Elisabeta Strul (Nicopoi)
In the evening of June 28, Romanian and German soldiers and police, as well as masses of local residents participated in an assault on the Jews of Iasi. Thousands were murdered in their homes and in the streets, in the courtyard of the police headquarters, and 4,330 of the survivors, as well as Jews from other parts of the city, were placed in closed train cars; 2650 of them suffocated or died of thirst.
Elisabeta Nicopoi lived in Iaşi, where many of the people who worked with her at a textile plant, as well as quite a few of her neighbors, were Jews. On June 29, 1941, when the 21-year-old Nicopoi learned from her Christian neighbors about the intention to harm the Jews, she hurried to the home of her co-worker Marcus Strul, in the Podul Roşu quarter, to warn his family of the approaching danger and to offer them shelter. Thanks to Nicopoi, Strul’s family, including his father, mother and siblings, were saved when Romanian gendarmes, troops and German army units stationed in the area carried out a pogrom in Iaşi in which many thousands of Jews were murdered.
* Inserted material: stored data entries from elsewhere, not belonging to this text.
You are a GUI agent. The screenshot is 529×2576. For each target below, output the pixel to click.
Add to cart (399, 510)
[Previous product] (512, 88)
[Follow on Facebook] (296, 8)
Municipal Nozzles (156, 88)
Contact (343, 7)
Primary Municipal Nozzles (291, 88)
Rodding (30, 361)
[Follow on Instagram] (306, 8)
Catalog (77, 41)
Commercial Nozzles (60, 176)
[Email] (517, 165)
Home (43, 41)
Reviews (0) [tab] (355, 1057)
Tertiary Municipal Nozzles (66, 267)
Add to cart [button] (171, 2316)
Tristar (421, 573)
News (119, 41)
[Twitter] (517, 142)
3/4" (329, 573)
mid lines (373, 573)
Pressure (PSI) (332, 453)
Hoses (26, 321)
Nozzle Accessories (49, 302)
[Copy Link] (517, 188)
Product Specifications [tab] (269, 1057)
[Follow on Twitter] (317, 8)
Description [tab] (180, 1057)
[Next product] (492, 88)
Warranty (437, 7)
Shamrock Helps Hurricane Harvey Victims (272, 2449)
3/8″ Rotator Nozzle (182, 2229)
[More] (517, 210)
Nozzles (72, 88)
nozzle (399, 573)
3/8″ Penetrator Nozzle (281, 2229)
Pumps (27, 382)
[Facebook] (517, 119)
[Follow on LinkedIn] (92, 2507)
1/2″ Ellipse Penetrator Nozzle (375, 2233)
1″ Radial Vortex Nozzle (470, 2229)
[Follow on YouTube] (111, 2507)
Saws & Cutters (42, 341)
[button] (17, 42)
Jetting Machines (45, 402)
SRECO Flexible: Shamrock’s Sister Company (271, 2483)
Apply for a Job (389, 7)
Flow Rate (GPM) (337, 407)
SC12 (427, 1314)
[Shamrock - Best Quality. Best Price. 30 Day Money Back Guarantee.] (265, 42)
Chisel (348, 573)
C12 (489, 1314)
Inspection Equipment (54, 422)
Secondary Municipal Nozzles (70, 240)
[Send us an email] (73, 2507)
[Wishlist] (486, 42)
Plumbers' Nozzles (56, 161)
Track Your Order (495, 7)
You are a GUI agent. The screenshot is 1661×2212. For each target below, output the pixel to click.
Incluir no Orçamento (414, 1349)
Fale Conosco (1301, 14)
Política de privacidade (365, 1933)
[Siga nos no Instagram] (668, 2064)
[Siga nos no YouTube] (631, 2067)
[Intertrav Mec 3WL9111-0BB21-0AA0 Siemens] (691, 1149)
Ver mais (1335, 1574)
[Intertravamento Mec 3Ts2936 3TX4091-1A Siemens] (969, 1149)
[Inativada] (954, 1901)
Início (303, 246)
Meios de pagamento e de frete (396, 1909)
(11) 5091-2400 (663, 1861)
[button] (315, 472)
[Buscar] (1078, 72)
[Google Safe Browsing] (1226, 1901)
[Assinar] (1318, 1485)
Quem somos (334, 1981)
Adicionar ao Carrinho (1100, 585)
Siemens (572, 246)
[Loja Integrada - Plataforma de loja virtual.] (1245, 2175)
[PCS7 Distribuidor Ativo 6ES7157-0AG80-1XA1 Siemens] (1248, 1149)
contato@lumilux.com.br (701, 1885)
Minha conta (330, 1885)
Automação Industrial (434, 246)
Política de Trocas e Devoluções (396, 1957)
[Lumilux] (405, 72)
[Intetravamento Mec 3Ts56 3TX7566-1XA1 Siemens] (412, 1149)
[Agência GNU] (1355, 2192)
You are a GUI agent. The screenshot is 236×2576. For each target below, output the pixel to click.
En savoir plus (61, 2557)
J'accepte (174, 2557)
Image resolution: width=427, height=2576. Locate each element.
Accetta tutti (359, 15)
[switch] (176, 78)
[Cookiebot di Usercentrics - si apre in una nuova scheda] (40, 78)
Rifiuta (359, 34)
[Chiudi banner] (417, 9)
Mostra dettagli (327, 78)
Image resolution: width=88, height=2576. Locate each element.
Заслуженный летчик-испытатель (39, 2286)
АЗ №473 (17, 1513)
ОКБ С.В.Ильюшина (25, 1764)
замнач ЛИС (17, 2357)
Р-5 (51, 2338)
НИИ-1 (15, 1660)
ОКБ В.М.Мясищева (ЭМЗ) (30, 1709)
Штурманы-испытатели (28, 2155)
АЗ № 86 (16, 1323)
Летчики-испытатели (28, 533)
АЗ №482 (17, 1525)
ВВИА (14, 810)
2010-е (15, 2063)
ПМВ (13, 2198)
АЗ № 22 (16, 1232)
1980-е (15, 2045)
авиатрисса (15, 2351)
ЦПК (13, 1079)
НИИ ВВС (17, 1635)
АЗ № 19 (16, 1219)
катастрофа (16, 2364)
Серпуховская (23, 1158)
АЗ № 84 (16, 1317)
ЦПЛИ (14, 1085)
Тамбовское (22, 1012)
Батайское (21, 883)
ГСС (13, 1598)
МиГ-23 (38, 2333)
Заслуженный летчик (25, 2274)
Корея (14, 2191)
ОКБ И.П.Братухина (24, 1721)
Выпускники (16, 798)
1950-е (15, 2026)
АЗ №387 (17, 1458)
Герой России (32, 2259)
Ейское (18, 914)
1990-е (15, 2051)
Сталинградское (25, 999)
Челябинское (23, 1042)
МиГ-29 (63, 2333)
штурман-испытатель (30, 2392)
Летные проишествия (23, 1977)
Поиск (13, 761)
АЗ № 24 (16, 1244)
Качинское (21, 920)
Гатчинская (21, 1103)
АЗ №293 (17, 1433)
She also had enough time to warn many other Jews, who lived on two streets near the Strul family.
Nicopoi hid about 20 people, including the Strul family, in a storeroom for two weeks and provided them with food. After some of the men she had sheltered in the storeroom were taken to forced-labor battalions, Nicopoi traveled to the place where they were working to bring them clothing and food. On one such occasion, she was arrested by the gendarmerie, beaten and detained by them for several days.
Nicopoi married Strul in 1949, and in 1963, they immigrated to Israel. Her family remained in Romania, and she would visit them from time to time. She died in Haifa on 6 November 2013.
On March 19, 1987, Yad Vashem recognized Elisabeta Strul as Righteous Among the Nations.